**Exercise requirements:** Look through the data below for the line with "dr. Vereczkei László (144, 1564)" and the line with "Apple (1528, 1250)", then transcribe exactly from the first through the second, leaving out all pictures.

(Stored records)
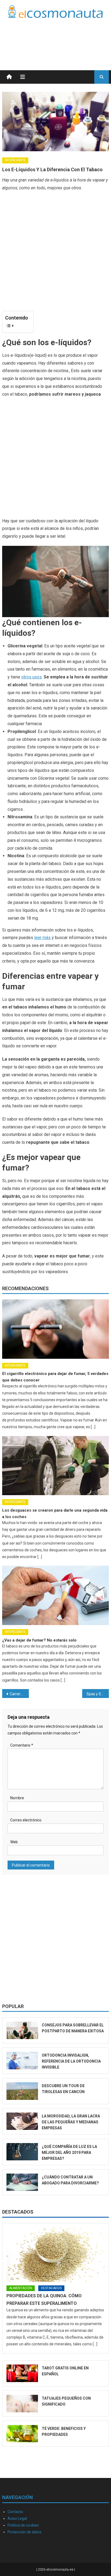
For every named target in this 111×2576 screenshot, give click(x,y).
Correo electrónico (25, 1820)
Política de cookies (23, 2525)
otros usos (31, 677)
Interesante (15, 160)
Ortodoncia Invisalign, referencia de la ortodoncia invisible (71, 2061)
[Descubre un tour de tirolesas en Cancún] (22, 2091)
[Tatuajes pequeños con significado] (22, 2403)
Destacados (17, 2212)
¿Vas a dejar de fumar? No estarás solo (39, 1640)
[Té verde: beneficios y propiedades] (22, 2434)
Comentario (21, 1745)
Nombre (17, 1798)
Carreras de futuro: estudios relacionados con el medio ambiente (19, 1694)
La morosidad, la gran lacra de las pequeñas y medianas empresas (71, 2122)
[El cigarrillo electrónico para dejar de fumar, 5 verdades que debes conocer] (55, 1329)
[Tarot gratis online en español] (22, 2373)
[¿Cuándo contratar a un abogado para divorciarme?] (22, 2182)
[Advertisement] (66, 37)
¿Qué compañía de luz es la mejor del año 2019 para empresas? (69, 2152)
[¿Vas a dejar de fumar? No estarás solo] (55, 1595)
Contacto (15, 2512)
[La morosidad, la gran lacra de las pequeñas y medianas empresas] (22, 2121)
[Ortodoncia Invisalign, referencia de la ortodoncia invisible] (22, 2060)
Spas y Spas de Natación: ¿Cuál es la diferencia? (97, 1694)
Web (14, 1842)
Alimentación (20, 2288)
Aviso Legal (17, 2518)
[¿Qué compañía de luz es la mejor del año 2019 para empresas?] (22, 2152)
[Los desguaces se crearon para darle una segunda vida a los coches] (55, 1465)
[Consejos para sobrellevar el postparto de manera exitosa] (22, 2030)
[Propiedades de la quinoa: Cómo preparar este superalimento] (55, 2254)
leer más (42, 937)
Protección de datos (24, 2532)
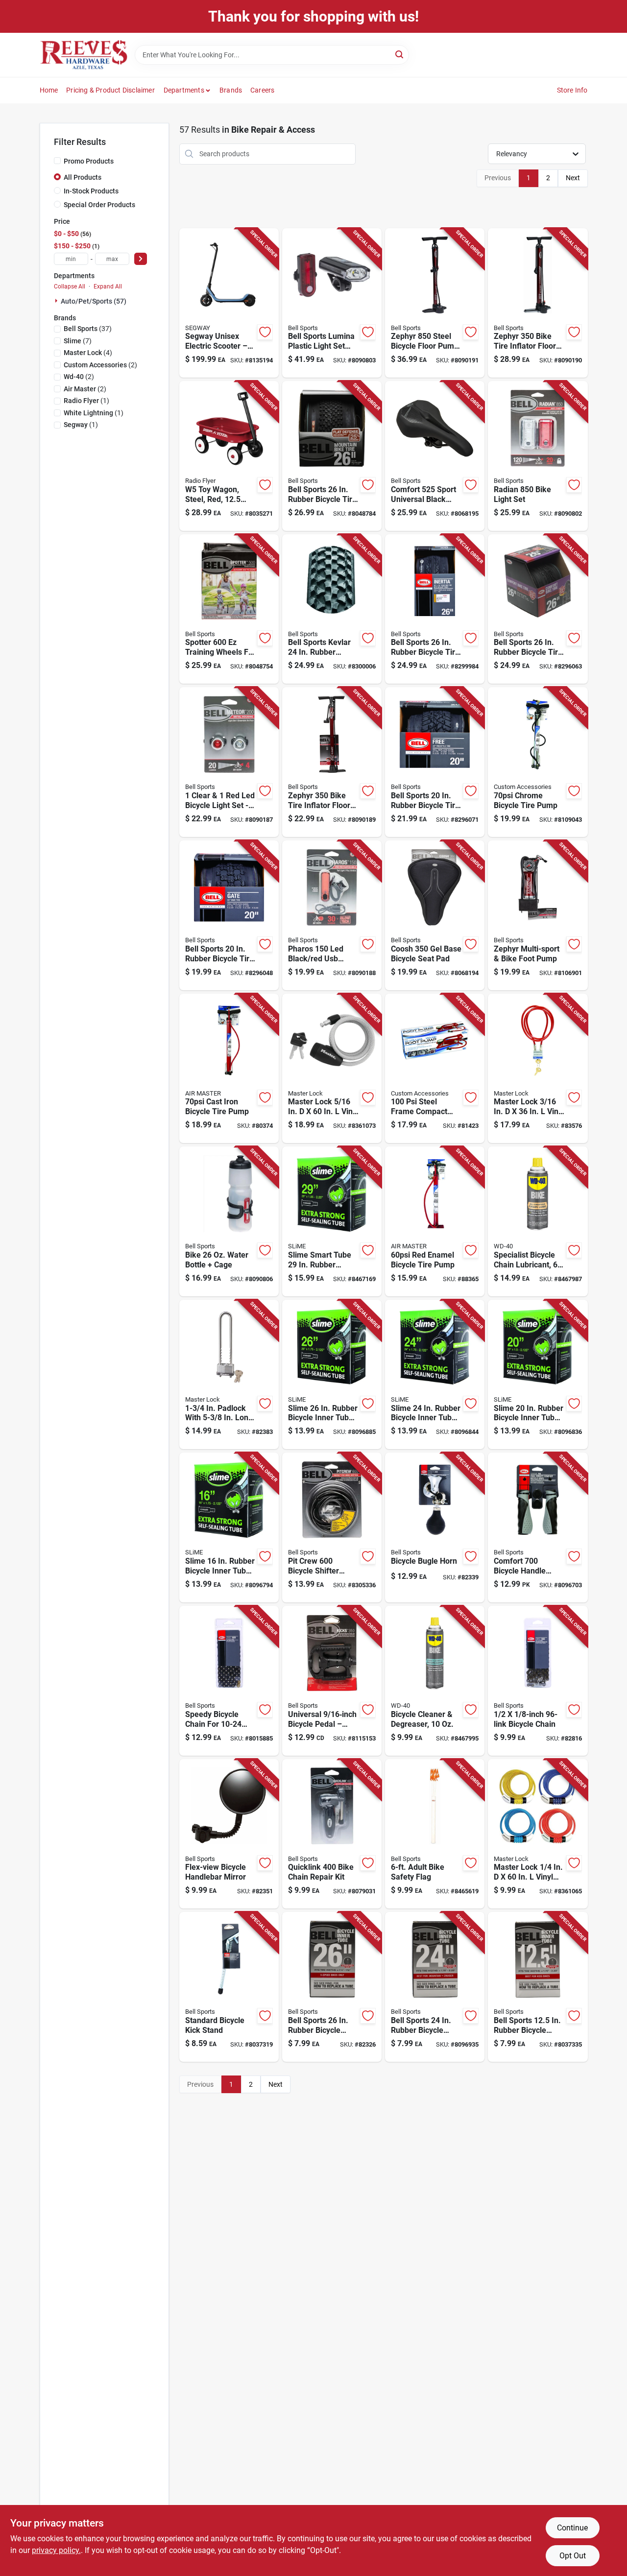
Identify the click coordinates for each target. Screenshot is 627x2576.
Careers (262, 90)
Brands (230, 90)
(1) (86, 401)
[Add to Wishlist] (265, 332)
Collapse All (69, 286)
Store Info (572, 90)
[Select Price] (140, 259)
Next (573, 178)
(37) (88, 329)
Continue (572, 2527)
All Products (82, 177)
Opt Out (572, 2555)
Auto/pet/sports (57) (93, 301)
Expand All (108, 286)
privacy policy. (56, 2550)
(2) (100, 365)
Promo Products (89, 161)
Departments (184, 90)
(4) (88, 353)
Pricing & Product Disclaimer (110, 90)
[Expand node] (57, 301)
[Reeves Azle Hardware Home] (84, 55)
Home (49, 90)
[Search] (400, 54)
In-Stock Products (91, 191)
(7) (78, 341)
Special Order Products (99, 204)
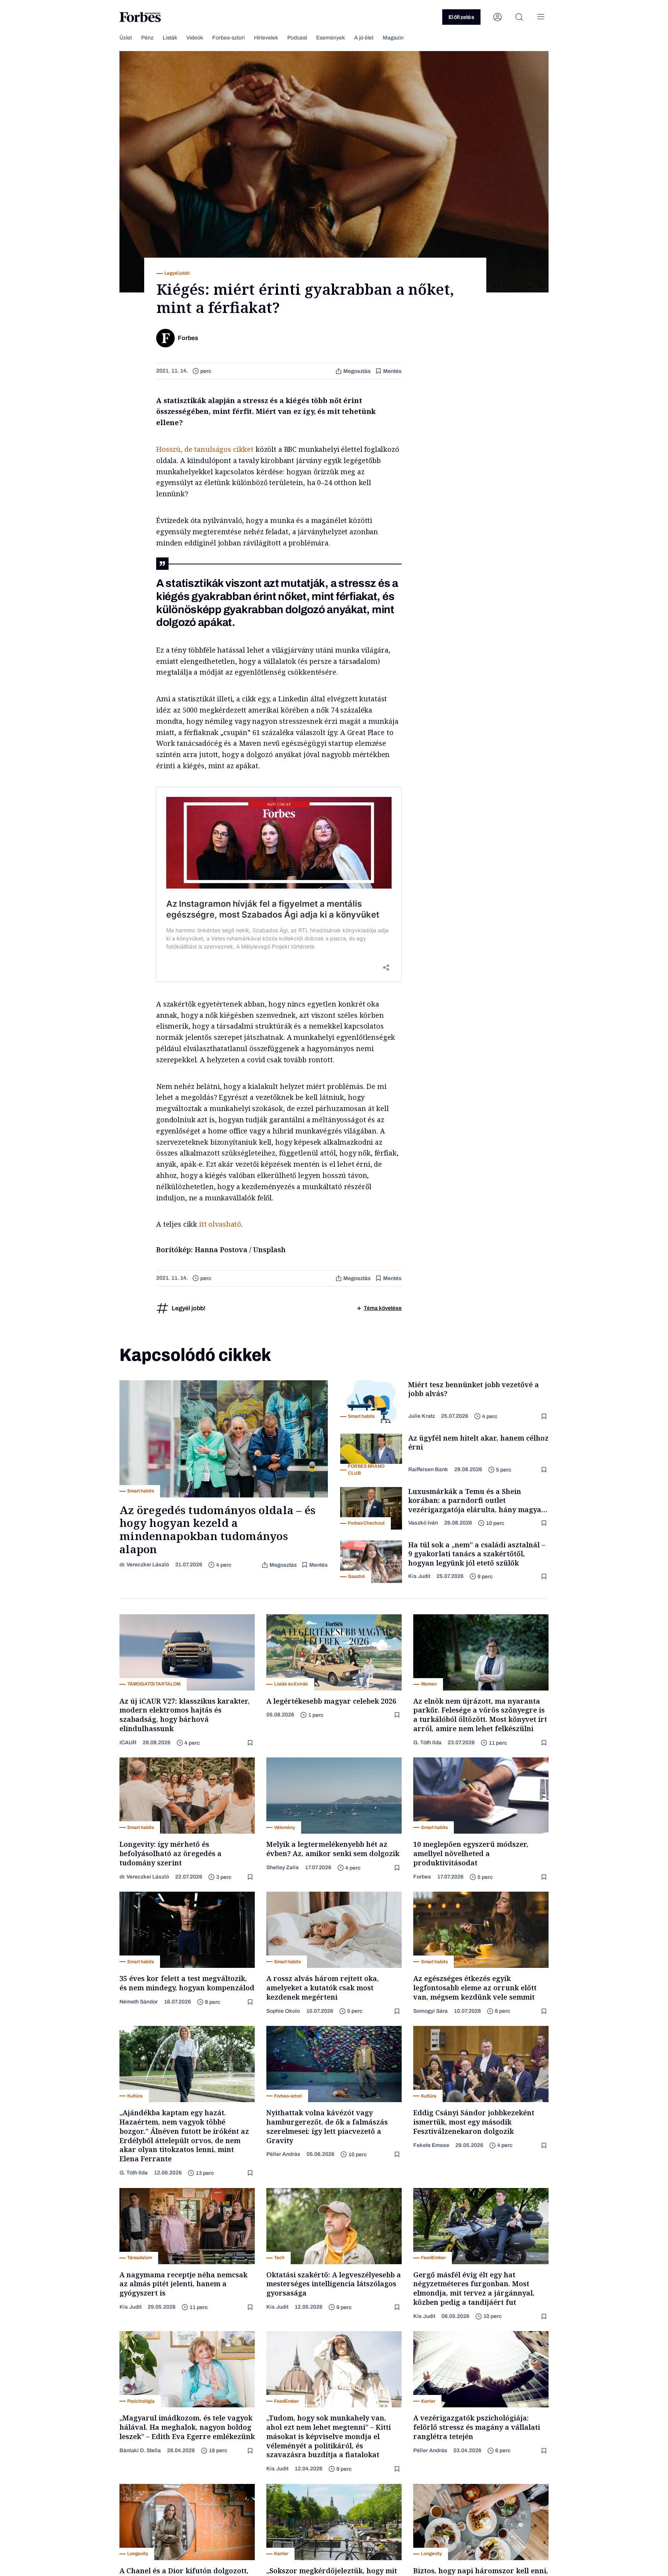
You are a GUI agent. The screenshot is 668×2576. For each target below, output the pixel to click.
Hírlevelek (266, 38)
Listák (170, 38)
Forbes (422, 1877)
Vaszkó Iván (423, 1523)
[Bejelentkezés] (497, 17)
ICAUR (127, 1742)
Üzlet (125, 38)
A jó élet (363, 38)
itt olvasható (220, 1224)
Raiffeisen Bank (428, 1469)
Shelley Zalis (282, 1867)
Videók (194, 38)
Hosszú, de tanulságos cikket (205, 449)
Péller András (283, 2154)
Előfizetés (461, 17)
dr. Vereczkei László (144, 1564)
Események (330, 38)
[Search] (519, 17)
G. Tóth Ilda (427, 1742)
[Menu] (541, 17)
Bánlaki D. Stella (140, 2450)
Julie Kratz (421, 1416)
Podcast (297, 38)
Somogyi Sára (430, 2011)
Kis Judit (419, 1576)
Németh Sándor (138, 2002)
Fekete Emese (431, 2145)
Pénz (147, 38)
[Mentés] (545, 1416)
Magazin (393, 38)
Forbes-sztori (228, 38)
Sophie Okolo (283, 2011)
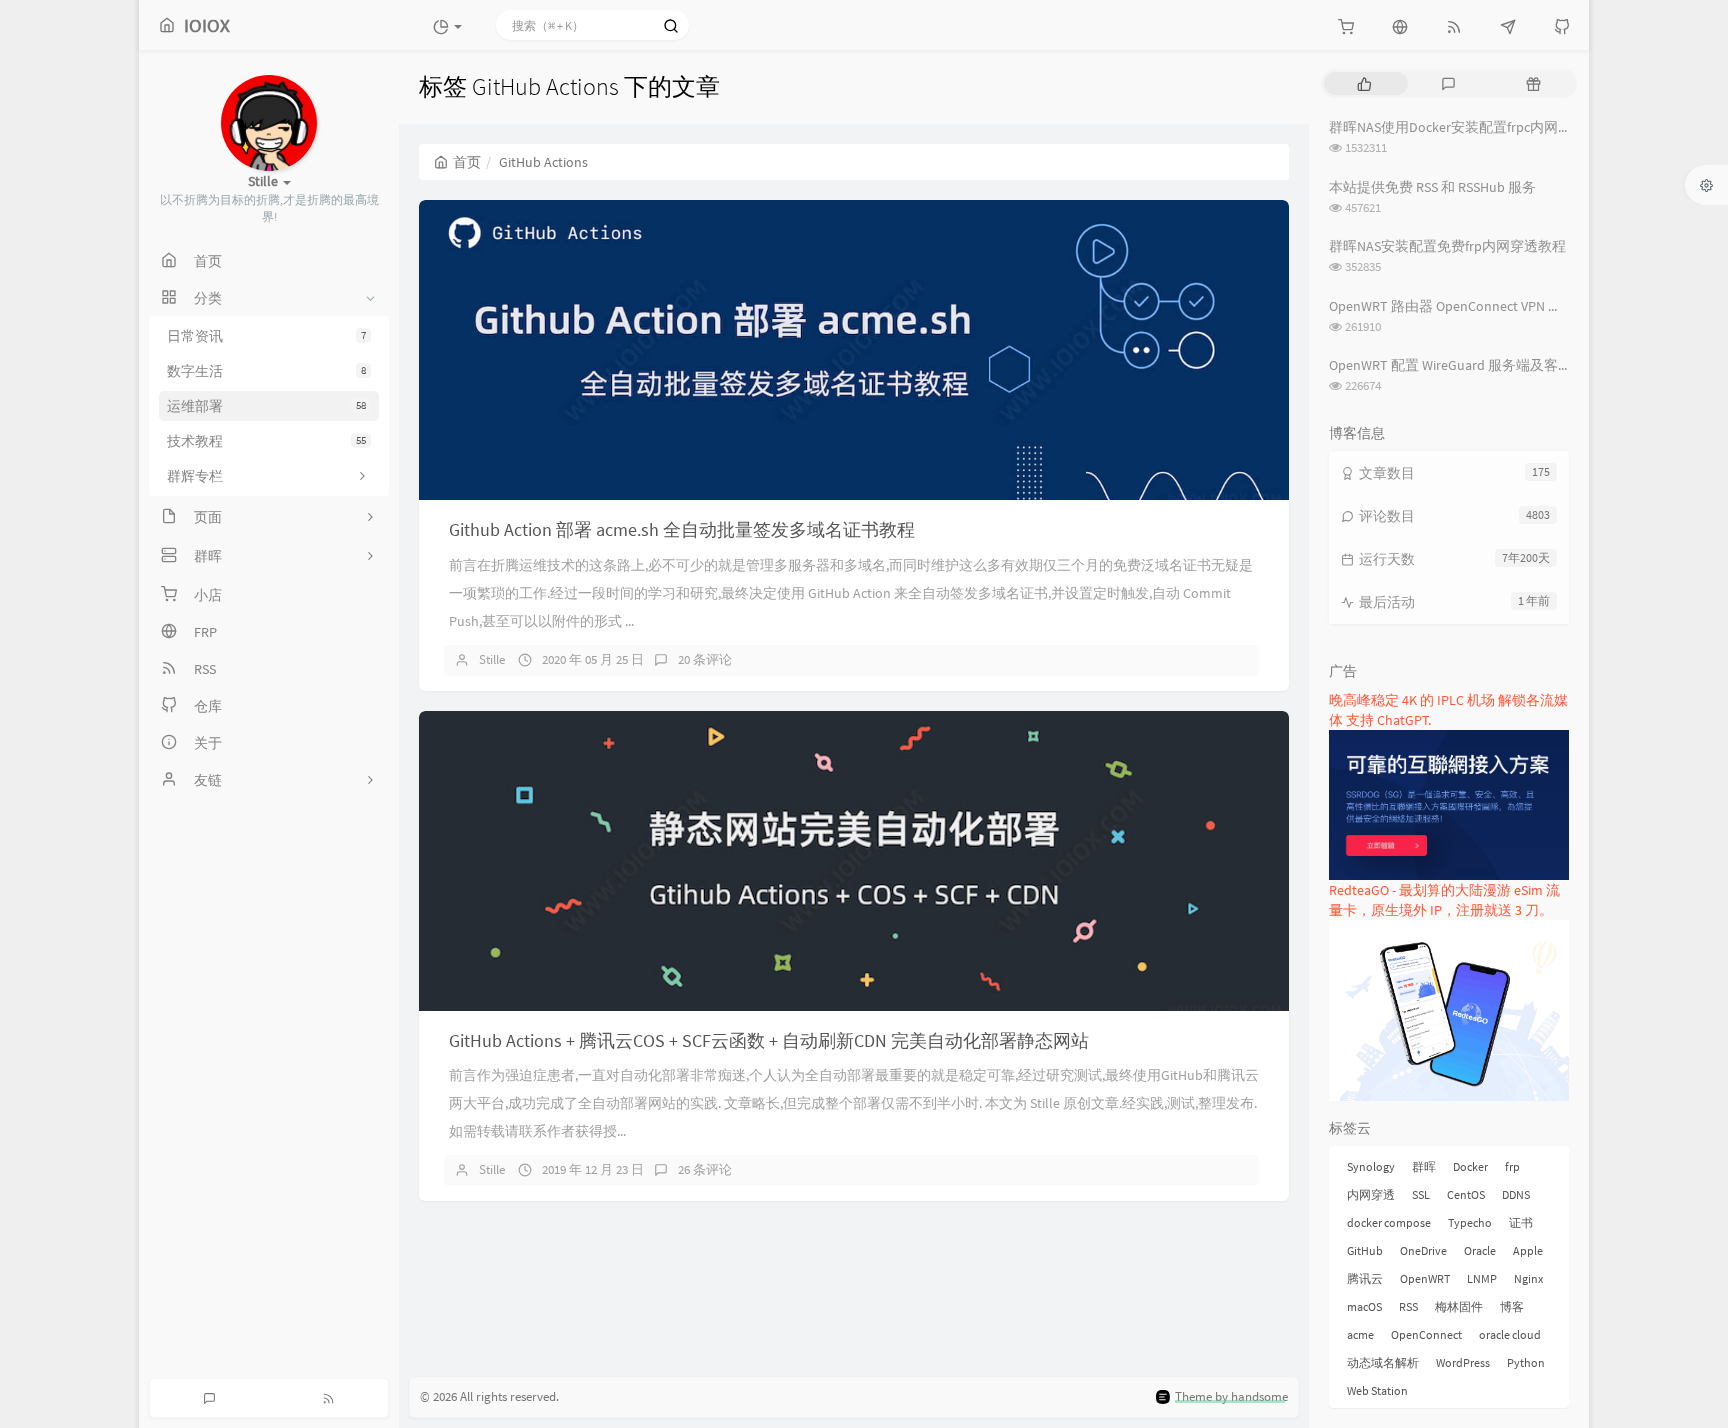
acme (1360, 1334)
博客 (1512, 1306)
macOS (1364, 1306)
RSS (1408, 1306)
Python (1526, 1362)
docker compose (1389, 1222)
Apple (1528, 1250)
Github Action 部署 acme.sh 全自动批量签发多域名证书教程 (682, 529)
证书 (1521, 1222)
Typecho (1470, 1222)
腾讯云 (1365, 1278)
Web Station (1377, 1390)
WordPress (1463, 1362)
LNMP (1482, 1278)
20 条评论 (705, 659)
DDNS (1516, 1194)
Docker (1470, 1166)
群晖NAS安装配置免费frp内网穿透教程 (1447, 246)
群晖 (1424, 1166)
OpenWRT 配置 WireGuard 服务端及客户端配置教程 (1485, 365)
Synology (1371, 1166)
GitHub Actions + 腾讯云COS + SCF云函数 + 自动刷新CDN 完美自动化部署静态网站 (769, 1040)
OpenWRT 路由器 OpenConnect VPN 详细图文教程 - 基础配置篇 (1520, 306)
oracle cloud (1510, 1334)
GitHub (1365, 1250)
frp (1512, 1166)
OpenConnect (1426, 1334)
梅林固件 (1459, 1306)
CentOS (1466, 1194)
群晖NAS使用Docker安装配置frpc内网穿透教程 (1471, 127)
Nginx (1528, 1278)
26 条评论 (705, 1169)
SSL (1421, 1194)
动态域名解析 (1383, 1362)
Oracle (1480, 1250)
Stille (492, 659)
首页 (467, 162)
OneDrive (1423, 1250)
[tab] (1364, 83)
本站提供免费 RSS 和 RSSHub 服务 (1432, 187)
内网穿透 (1371, 1194)
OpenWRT (1425, 1278)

**Reply:**
dr. Vereczkei László (144, 1564)
Események (330, 38)
[Search] (519, 17)
G. Tóth Ilda (427, 1742)
[Menu] (541, 17)
Bánlaki D. Stella (140, 2450)
Julie Kratz (421, 1416)
Podcast (297, 38)
Somogyi Sára (430, 2011)
Kis Judit (419, 1576)
Németh Sándor (138, 2002)
Fekete Emese (431, 2145)
Pénz (147, 38)
[Mentés] (545, 1416)
Magazin (393, 38)
Forbes-sztori (228, 38)
Sophie Okolo (283, 2011)
acme (1360, 1334)
博客 (1512, 1306)
macOS (1364, 1306)
RSS (1408, 1306)
Python (1526, 1362)
docker compose (1389, 1222)
Apple (1528, 1250)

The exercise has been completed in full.